The battlefield fell silent except for the whine of the tank’s turbine engines. Torres climbed from his tank, legs shaky from adrenaline. All around him, tank crews emerged looking shell-shocked. The combination of live ammunition, overhead tracers, and constant explosions had achieved its purpose. This felt real; it felt terrifying.
“Wow. Holy crap, that was insane,” Burke muttered, pulling off his CVC helmet. Sweat plastered his hair to his skull.
“That was… educational,” Torres corrected. He watched the Ripsaws return to their staging point, moving in perfect formation despite the chaos. Those machines had performed well, but the drone swarms had still broken through.
It was time to learn from this controlled disaster and figure out what went wrong, what went right, and what they could do better.
The after-action review took place in the same converted hangar, but the atmosphere was different. Crews sat straighter, paying closer attention. There was nothing like live rounds and explosions to focus the mind.
“You are dead,” Lieutenant Colonel Cunningham announced without preamble, addressing the assembled companies. “If this were real combat — we just lost forty percent of the battalion. Why?”
This time, no one rushed to answer. The live-fire exercise had stripped away comfortable assumptions.
“Because you still think this is a game,” Cunningham continued. “When artillery falls, when tracers fly, when drones swarm — you hesitate. You think. You die.”
He clicked through footage from the exercise. Tanks bunched up under fire. Crews slowed to react to the drone threat. Perfect kill zones had been created by predictable movement.
“The Ripsaws performed well,” Major Lathrop added. “They identified threats, engaged targets, maintained precision under fire. But look here—” He highlighted a moment where an M5 sat motionless while its controlling crew dealt with their own crisis. “When humans panic, machines become expensive targets.”
Warrant Officer Marrick stood. “Sir, the data shows the autonomous systems achieved—”
“That’s great. But machines don’t bleed,” Cunningham cut him off. “Your machines killed targets, Chief. But they couldn’t adapt when the enemy changed its tactics. They failed to recognize the trap until too late.”
Torres found himself nodding. The Ripsaws had performed their programmed tasks perfectly. But war wasn’t a program.
“Sergeant Torres,” Cunningham pointed at him. “Your crew.
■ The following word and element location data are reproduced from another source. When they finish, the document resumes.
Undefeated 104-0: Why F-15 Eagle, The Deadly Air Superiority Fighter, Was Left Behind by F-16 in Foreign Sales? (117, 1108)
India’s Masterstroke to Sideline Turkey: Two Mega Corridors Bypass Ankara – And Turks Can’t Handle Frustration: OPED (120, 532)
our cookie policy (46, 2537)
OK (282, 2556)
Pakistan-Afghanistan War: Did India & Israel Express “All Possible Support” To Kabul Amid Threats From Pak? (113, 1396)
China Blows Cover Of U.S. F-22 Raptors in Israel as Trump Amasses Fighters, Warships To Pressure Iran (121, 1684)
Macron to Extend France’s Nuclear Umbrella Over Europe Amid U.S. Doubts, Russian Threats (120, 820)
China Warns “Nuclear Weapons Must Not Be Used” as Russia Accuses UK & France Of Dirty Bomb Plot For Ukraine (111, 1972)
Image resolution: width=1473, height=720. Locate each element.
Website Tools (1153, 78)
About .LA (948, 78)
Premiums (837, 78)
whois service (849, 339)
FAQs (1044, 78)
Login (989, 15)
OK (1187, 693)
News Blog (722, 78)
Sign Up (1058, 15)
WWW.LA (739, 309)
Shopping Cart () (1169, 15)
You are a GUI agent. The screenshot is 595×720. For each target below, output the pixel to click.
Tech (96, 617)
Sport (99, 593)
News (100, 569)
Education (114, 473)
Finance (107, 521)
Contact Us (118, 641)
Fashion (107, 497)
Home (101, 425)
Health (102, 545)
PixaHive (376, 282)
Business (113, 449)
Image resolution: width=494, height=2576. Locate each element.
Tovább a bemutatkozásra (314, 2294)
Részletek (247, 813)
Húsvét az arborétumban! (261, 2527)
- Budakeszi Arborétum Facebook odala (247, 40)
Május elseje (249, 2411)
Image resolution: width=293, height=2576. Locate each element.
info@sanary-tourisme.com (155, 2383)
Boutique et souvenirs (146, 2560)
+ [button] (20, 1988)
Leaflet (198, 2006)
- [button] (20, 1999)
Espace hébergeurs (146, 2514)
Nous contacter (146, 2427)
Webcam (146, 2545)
What did you learn?”
Torres stood slowly. “That we need to train harder, sir. The noise, the chaos — it got to us. My loader froze up when things got loud. My driver overcorrected under fire. We survived on instinct, not skill.”
“Honest assessment. Continue.”
“The integration with the Ripsaws is still clunky. When our tank is fighting for survival, we can’t manage the unmanned systems effectively. It’s like trying to play piano while drowning.”
There were a few chuckles from the crowd. Gallows humor ruled among tankers.
“So what do you propose?” asked Lieutenant Colonel Cunningham.